Он умолк. Ирма попросила: «Еще, еще...» Андрей Петрович молчал. Сидя на своем диване, он не выпускал пальцев Ирмы, перебирал их, словно проверяя — все ли на месте и все ли здоровы, крепки.

— А вы в это верите? — спросила она.

— Во что?

— Ну, что мы еще не совсем.

— Вообще — не знаю. Если бы знал, и жизнь сложилась бы иначе. Не знаю почему, но убежден, что у нас с вами какая-то общая боль. Надо мной тоже иногда сгущаются тучи. Как там у Тургенева в «Вешних водах»? «Веселые годы, счастливые дни, как вешние воды умчались они...» За точность не ручаюсь; может быть, «счастливые годы, веселые дни».

— Счастливых лет быть не может. Дни, скорее.

— Бывает, что люди счастливы годами.

— Вы вспоминаете Тургенева, а у меня ни строчки стихов не осталось в памяти.

— Я и сам когда-то писал стихи. Сказки любил сочинять для детей...

Теперь и Ирма села на постели. Лица Андрея Петровича разглядеть было нельзя, только рубашка его белела. Движимая трудно объяснимым. чувством, Ирма протянула ему и вторую руку, чтобы и эти пальцы получили свою долю ласки, чтобы возникшее в какой-то момент чувство уверенности и уюта окрепло.

Андрей Петрович в темноте нашел ее пальцы сразу же, безошибочно, но на этот раз сжал их судорожно, словно утопающий — соломинку, так что Ирма едва не вскрикнула от боли.

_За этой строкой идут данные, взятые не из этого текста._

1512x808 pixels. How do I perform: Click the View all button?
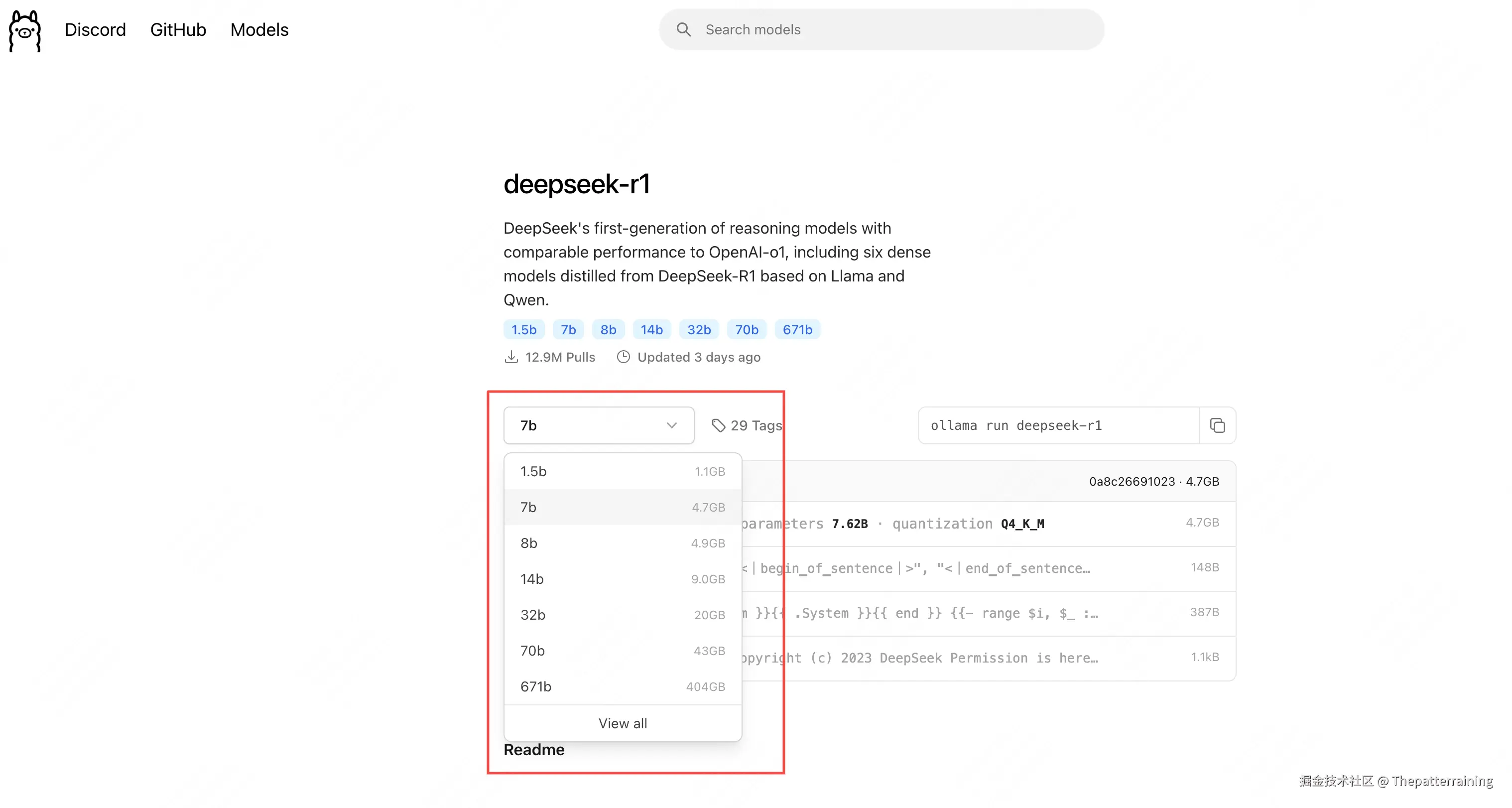tap(623, 723)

Но не осмелилась, не решилась нарушить происходящего.

Он заговорил, но не голосом капитана, чьим командам подчиняются люди и корабли. Голос был усталым, исполненным иронии, горьким.

— Жена решила, что мои писания — чепуха, недостойная серьезного человека. И все, что я успевал набросать вечерами и по ночам, утром оказывалось в печке. Тогда я начал прятать свои листки и блокноты. А она заподозрила, что со мной что-то неладно, что в таком состоянии я могу наделать глупостей и разрушить семейное благополучие. Вам, Ирма, знакомо такое понятие — семейное благополучие?